**Task statement:** Please reproduce, exactly and with nothing added, the line containing "The height and width of the screenshot is (580, 1203)." and every line after it to the end of the records.

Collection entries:
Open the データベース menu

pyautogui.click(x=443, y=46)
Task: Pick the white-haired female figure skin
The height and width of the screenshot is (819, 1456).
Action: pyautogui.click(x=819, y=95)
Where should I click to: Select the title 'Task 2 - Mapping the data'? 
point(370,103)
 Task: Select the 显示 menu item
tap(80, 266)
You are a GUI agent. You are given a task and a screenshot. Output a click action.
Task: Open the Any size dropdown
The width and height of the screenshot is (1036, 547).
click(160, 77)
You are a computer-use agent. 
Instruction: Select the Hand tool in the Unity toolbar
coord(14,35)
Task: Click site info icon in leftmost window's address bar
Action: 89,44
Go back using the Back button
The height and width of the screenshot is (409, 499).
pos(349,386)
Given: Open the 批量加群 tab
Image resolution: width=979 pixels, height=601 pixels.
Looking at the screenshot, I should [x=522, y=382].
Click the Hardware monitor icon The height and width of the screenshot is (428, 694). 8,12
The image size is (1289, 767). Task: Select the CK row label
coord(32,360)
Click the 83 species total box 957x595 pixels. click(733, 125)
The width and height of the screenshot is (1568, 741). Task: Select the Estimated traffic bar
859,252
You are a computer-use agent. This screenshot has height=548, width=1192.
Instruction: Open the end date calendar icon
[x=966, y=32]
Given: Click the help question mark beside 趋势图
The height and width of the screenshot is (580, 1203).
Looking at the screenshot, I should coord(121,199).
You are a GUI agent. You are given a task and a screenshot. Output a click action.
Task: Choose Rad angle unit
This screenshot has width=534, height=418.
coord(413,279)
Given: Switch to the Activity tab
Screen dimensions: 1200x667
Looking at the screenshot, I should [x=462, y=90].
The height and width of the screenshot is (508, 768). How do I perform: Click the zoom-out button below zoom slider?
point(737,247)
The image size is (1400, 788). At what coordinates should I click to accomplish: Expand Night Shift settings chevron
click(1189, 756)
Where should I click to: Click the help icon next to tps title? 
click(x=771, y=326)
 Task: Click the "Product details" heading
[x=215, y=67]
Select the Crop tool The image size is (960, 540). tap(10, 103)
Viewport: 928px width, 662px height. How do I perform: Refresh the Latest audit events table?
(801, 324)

**Expected answer:**
The height and width of the screenshot is (580, 1203).
Looking at the screenshot, I should coord(121,199).
You are a GUI agent. You are given a task and a screenshot. Output a click action.
Task: Choose Rad angle unit
This screenshot has width=534, height=418.
coord(413,279)
Given: Switch to the Activity tab
Screen dimensions: 1200x667
Looking at the screenshot, I should [x=462, y=90].
The height and width of the screenshot is (508, 768). How do I perform: Click the zoom-out button below zoom slider?
point(737,247)
The image size is (1400, 788). At what coordinates should I click to accomplish: Expand Night Shift settings chevron
click(1189, 756)
Where should I click to: Click the help icon next to tps title? 
click(x=771, y=326)
 Task: Click the "Product details" heading
[x=215, y=67]
Select the Crop tool The image size is (960, 540). tap(10, 103)
Viewport: 928px width, 662px height. How do I perform: Refresh the Latest audit events table?
(801, 324)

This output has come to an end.